All of the records below are to be printed exactly; the pictures are to be left out.
________________________________________
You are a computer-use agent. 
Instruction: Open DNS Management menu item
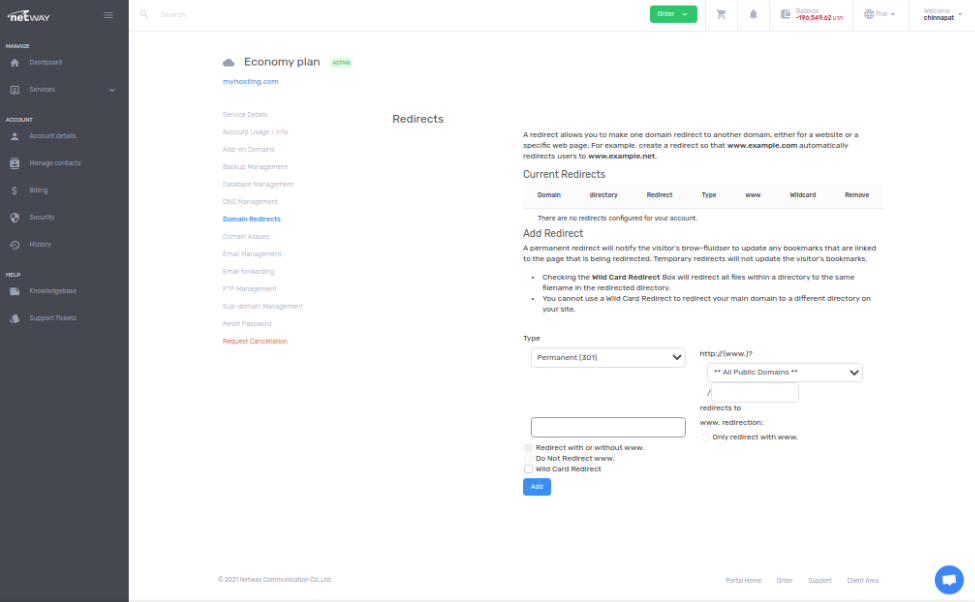click(x=250, y=202)
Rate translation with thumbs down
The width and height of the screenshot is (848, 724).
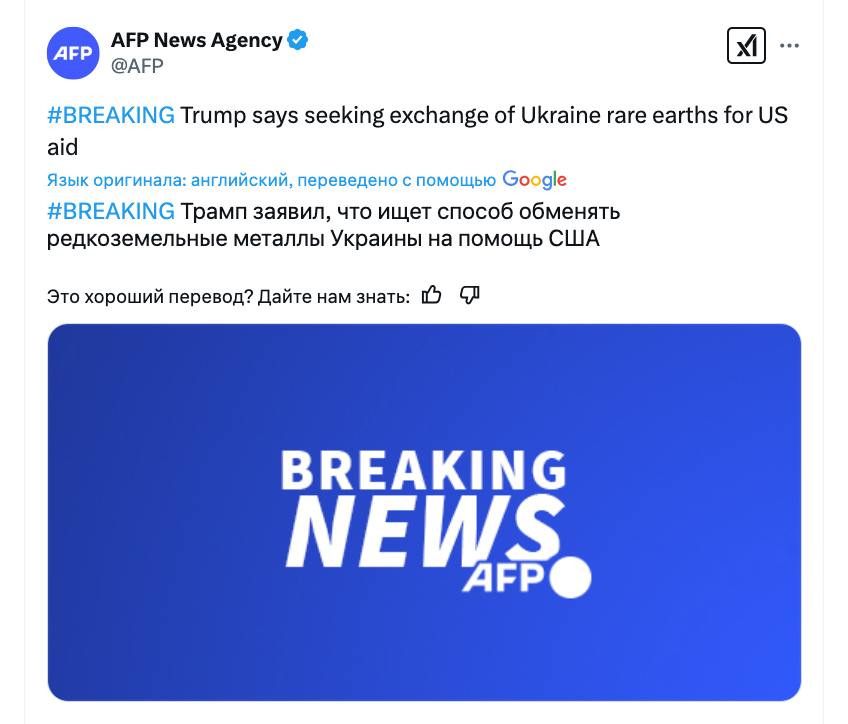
________________________________________
Solution for this problem:
You are a computer-use agent. 
Instruction: Open DNS Management menu item
click(x=250, y=202)
Rate translation with thumbs down
The width and height of the screenshot is (848, 724).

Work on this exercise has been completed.